We care about security. Please report any security-related issues by emailing [email protected].
-
We will aim to respond to your initial report as soon as possible.
-
If, for some reason, we haven't responded to your report within 24 hours, please try to get hold of a member of the security team by asking on Slack.
-
Once a member of the security team has reviewed your report, they may ask you for more info to better understand the issue.
-
Once the security team has all the necessary info, they will make an assessment and respond to you via email on whether it is determined by us to be a valid bug or not.
-
Once the issue has been accepted as a valid bug, we ask that you give us 21 days to fix the issue, after which you are welcome to publicly disclose the issue.
-
On the other hand, if the security team determines the issue to be invalid, you are welcome to publicly disclose it whenever you want.

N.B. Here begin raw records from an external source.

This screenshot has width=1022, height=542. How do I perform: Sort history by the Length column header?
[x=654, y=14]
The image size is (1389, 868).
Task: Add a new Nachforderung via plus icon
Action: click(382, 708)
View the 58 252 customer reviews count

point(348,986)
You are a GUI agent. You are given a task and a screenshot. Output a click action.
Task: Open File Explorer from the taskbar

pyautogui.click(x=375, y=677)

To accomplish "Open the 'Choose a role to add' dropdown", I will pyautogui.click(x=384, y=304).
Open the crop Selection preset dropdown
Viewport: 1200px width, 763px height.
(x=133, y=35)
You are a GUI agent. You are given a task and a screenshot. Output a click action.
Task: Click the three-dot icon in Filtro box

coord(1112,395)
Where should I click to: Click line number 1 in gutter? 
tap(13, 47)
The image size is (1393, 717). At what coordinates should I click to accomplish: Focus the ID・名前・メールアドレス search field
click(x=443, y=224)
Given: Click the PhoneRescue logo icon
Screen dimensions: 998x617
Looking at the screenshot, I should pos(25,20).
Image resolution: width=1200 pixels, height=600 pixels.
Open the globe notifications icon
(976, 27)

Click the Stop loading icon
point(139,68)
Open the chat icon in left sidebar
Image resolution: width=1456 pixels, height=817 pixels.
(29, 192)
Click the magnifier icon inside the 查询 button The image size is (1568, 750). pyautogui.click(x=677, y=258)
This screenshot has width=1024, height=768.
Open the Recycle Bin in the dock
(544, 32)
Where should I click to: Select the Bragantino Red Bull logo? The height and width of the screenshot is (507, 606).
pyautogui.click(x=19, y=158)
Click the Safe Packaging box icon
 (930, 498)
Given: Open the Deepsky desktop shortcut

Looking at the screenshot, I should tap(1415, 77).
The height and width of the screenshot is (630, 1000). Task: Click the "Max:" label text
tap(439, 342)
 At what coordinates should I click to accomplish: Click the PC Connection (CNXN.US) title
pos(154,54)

We will not initiate a lawsuit or law enforcement investigation against you in response to your report, as long as you:
-
Don't publicly disclose an issue until it has either been explicitly assessed to be invalid by our security team, or 21 days have passed since it was acknowledged as a valid issue by our security team.
-
Don't attempt to gain access to another user's account or data, or the data or infrastructure of a host.
-
Don't exploit a security issue for any reason.
-
Don't perform any attacks that could impact the reliability or integrity of the network/platform, our services, or data, e.g. denial of service attacks, spam attacks, data corruption, &c.
-
Never conduct any non-technical attacks against us, our collaborators, our users, or our infrastructure, e.g. phishing, social engineering, physical assault, &c.
Due to limited resources, we do not currently offer any form of monetary reward for the reporting of bugs. We hope to be able to do so in the future as our finances improve.
In the meantime, we will publicly recognise the reporters of all acknowledged security issues by listing their name and website on a dedicated project page. Please let us know these details when you report the bug. Thank you!